• [Records from a dataset]:
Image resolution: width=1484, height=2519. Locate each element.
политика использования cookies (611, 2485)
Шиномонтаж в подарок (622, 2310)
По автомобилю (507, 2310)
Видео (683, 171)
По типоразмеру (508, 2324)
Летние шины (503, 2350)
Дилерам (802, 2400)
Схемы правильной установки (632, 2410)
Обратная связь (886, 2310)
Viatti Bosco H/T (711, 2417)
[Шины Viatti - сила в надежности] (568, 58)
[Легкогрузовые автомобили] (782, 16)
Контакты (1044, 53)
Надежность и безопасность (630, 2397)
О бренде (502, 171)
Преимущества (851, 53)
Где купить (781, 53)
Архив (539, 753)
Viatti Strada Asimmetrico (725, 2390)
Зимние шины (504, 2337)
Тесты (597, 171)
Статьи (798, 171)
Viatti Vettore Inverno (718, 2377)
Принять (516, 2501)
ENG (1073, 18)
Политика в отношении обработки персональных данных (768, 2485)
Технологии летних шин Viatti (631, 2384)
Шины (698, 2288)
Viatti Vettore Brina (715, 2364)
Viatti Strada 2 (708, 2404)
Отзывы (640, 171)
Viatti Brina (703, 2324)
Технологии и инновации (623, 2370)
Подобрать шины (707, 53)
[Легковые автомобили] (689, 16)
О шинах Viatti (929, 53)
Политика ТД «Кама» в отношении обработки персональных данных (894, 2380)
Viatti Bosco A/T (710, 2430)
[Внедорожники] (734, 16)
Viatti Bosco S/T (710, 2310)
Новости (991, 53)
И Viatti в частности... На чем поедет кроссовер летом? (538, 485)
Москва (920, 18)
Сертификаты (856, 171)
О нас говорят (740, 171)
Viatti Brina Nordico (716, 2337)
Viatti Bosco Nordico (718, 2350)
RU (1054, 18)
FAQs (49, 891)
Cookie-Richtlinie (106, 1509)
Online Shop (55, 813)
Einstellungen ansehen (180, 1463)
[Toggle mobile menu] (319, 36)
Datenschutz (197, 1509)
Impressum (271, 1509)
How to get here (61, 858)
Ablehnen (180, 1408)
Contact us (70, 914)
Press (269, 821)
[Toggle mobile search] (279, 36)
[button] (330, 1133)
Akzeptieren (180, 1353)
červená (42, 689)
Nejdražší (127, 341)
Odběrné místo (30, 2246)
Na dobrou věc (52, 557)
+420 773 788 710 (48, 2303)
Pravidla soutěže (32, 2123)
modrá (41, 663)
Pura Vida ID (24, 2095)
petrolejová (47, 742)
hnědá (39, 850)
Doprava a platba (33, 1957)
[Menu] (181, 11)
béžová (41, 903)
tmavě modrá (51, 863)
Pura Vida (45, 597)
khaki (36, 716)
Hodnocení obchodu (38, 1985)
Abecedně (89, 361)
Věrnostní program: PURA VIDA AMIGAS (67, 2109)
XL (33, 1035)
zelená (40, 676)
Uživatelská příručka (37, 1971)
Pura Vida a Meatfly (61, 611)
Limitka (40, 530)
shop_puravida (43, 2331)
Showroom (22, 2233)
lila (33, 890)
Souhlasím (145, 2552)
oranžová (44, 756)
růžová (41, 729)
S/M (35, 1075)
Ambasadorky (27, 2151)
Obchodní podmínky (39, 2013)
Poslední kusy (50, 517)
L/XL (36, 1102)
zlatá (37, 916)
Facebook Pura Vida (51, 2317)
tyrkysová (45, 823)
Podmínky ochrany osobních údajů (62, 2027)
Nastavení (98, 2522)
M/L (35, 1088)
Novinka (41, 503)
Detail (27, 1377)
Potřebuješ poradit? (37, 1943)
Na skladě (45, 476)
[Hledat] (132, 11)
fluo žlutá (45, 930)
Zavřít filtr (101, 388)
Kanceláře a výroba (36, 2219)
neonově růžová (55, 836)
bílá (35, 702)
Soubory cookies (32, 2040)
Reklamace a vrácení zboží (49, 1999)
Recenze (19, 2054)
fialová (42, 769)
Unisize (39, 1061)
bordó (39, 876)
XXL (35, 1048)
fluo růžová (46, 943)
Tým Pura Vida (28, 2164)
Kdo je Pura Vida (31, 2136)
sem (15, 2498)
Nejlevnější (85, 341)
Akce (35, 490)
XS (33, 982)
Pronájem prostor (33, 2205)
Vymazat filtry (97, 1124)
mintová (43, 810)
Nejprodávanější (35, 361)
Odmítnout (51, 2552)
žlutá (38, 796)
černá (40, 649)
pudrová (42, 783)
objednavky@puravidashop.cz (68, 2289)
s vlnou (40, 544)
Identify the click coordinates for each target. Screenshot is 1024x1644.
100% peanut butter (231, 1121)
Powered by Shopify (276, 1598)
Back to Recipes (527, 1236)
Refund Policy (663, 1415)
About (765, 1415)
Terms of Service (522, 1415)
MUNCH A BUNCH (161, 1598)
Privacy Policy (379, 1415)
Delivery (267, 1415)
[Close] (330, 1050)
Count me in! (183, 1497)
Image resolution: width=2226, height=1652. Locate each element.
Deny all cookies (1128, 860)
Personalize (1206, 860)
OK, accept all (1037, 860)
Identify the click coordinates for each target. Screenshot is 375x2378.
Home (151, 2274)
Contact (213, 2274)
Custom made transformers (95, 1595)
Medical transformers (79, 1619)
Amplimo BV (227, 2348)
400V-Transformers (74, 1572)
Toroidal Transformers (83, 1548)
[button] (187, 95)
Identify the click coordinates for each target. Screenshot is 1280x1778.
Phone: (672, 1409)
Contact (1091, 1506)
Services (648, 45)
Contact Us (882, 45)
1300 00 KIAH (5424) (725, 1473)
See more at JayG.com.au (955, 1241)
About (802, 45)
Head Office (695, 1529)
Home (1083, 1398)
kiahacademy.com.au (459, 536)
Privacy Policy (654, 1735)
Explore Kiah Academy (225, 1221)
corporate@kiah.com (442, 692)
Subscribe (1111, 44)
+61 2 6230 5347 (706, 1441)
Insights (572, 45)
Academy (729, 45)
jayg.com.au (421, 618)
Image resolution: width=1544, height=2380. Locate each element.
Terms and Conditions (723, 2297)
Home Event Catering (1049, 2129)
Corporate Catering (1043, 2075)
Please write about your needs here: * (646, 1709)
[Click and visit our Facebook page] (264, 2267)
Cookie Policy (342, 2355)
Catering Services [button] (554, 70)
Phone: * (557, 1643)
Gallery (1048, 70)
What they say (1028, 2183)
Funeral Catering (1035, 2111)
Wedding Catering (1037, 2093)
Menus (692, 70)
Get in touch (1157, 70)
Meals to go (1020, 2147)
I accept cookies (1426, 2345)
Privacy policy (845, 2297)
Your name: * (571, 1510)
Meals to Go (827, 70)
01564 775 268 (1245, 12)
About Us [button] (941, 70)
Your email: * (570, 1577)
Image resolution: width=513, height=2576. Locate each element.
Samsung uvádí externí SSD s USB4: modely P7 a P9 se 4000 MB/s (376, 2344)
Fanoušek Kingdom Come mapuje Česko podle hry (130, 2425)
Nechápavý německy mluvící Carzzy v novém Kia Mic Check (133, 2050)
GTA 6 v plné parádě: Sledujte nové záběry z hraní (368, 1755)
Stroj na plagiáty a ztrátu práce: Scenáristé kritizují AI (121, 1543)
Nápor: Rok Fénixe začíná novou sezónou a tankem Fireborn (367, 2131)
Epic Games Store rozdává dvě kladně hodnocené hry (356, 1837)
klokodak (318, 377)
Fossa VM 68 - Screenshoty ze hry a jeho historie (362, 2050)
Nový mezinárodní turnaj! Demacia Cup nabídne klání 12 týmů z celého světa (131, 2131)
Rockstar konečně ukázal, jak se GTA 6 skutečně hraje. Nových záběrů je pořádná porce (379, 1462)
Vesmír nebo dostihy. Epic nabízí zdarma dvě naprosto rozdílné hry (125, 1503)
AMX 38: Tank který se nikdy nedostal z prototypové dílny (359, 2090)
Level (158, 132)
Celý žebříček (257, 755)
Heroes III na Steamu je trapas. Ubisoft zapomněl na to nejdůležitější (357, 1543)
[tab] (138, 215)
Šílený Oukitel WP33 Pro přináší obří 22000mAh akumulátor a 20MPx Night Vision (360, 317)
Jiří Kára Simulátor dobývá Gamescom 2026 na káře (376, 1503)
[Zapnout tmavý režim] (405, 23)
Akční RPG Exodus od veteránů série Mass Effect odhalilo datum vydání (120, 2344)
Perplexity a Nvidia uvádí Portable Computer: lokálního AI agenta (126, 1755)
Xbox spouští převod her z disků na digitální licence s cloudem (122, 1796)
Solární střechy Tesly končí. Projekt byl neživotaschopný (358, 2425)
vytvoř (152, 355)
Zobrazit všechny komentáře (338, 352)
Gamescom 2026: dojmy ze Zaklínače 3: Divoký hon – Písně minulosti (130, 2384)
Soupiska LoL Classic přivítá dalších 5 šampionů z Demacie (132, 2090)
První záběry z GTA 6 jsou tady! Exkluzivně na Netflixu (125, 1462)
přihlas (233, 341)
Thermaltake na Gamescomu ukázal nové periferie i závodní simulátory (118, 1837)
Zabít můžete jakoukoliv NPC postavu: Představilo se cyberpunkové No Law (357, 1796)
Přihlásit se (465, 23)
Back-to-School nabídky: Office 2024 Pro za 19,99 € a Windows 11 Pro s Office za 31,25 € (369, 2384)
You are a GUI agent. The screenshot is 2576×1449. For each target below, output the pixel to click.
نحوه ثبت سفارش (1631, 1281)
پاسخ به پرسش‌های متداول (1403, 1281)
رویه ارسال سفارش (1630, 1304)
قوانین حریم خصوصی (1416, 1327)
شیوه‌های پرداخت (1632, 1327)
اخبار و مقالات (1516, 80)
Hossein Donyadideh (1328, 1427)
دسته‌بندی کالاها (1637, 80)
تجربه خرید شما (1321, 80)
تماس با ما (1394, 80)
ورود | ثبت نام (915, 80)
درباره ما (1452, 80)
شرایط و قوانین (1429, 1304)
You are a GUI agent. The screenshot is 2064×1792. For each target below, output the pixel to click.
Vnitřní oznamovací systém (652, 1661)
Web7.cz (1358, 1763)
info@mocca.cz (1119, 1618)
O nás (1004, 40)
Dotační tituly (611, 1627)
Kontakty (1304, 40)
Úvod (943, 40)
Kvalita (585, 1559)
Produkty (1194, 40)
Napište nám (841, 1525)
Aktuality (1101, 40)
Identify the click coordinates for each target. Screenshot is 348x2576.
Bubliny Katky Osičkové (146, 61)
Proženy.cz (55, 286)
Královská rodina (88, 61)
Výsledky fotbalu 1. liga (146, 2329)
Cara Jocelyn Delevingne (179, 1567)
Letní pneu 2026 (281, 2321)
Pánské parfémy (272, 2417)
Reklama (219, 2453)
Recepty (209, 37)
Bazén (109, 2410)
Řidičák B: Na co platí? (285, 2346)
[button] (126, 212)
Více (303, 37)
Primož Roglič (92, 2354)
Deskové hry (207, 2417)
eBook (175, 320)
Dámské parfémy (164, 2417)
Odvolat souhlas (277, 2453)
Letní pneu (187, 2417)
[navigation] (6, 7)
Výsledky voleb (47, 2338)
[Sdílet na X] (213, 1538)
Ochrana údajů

• [INSTRUCTIONS FOR THE TASK]: In the answer, return exactly the lines from the line containing "Web7.cz (1358, 1763)" to the end of the records above, and no others.

• [WRITTEN SOLUTION]:
Web7.cz (1358, 1763)
info@mocca.cz (1119, 1618)
O nás (1004, 40)
Dotační tituly (611, 1627)
Kontakty (1304, 40)
Úvod (943, 40)
Kvalita (585, 1559)
Produkty (1194, 40)
Napište nám (841, 1525)
Aktuality (1101, 40)
Identify the click coordinates for each target. Screenshot is 348x2576.
Bubliny Katky Osičkové (146, 61)
Proženy.cz (55, 286)
Královská rodina (88, 61)
Výsledky fotbalu 1. liga (146, 2329)
Cara Jocelyn Delevingne (179, 1567)
Letní pneu 2026 (281, 2321)
Pánské parfémy (272, 2417)
Reklama (219, 2453)
Recepty (209, 37)
Bazén (109, 2410)
Řidičák B: Na co platí? (285, 2346)
[button] (126, 212)
Více (303, 37)
Primož Roglič (92, 2354)
Deskové hry (207, 2417)
eBook (175, 320)
Dámské parfémy (164, 2417)
Odvolat souhlas (277, 2453)
Letní pneu (187, 2417)
[navigation] (6, 7)
Výsledky voleb (47, 2338)
[Sdílet na X] (213, 1538)
Ochrana údajů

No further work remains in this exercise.